(Records from a collection)
○ ○ ○ ○

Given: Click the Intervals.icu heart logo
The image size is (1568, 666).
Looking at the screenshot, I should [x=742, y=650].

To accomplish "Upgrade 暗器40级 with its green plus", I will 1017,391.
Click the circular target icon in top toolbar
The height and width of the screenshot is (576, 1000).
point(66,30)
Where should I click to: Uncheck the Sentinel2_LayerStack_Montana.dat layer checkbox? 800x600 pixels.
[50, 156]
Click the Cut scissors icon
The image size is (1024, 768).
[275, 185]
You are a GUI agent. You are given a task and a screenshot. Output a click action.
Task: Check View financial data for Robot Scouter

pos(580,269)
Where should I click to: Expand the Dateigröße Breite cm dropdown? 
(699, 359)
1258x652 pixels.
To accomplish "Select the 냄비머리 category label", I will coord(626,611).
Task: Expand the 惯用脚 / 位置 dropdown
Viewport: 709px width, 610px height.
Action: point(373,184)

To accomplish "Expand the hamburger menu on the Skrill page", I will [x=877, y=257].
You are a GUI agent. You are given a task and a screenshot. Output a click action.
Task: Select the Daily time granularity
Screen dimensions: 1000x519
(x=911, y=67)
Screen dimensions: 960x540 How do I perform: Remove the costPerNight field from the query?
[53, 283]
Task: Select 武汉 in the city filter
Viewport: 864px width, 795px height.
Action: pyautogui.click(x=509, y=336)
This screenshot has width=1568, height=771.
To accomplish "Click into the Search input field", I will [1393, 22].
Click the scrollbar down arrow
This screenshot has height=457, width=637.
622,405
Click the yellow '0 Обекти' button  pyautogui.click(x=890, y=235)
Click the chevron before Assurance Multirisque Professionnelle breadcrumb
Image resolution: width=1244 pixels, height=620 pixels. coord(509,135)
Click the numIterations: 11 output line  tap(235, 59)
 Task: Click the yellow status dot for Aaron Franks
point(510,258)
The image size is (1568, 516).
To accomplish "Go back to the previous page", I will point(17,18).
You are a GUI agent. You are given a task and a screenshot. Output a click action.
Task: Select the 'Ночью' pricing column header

○ ○ ○ ○

#### Instructions to follow:
Keeping every character as it is, restate the lines above that run from the line with "The height and" through the line with "Task: Expand the 惯用脚 / 位置 dropdown", both included, and nothing else.

#### Your solution:
The height and width of the screenshot is (576, 1000).
point(66,30)
Where should I click to: Uncheck the Sentinel2_LayerStack_Montana.dat layer checkbox? 800x600 pixels.
[50, 156]
Click the Cut scissors icon
The image size is (1024, 768).
[275, 185]
You are a GUI agent. You are given a task and a screenshot. Output a click action.
Task: Check View financial data for Robot Scouter

pos(580,269)
Where should I click to: Expand the Dateigröße Breite cm dropdown? 
(699, 359)
1258x652 pixels.
To accomplish "Select the 냄비머리 category label", I will coord(626,611).
Task: Expand the 惯用脚 / 位置 dropdown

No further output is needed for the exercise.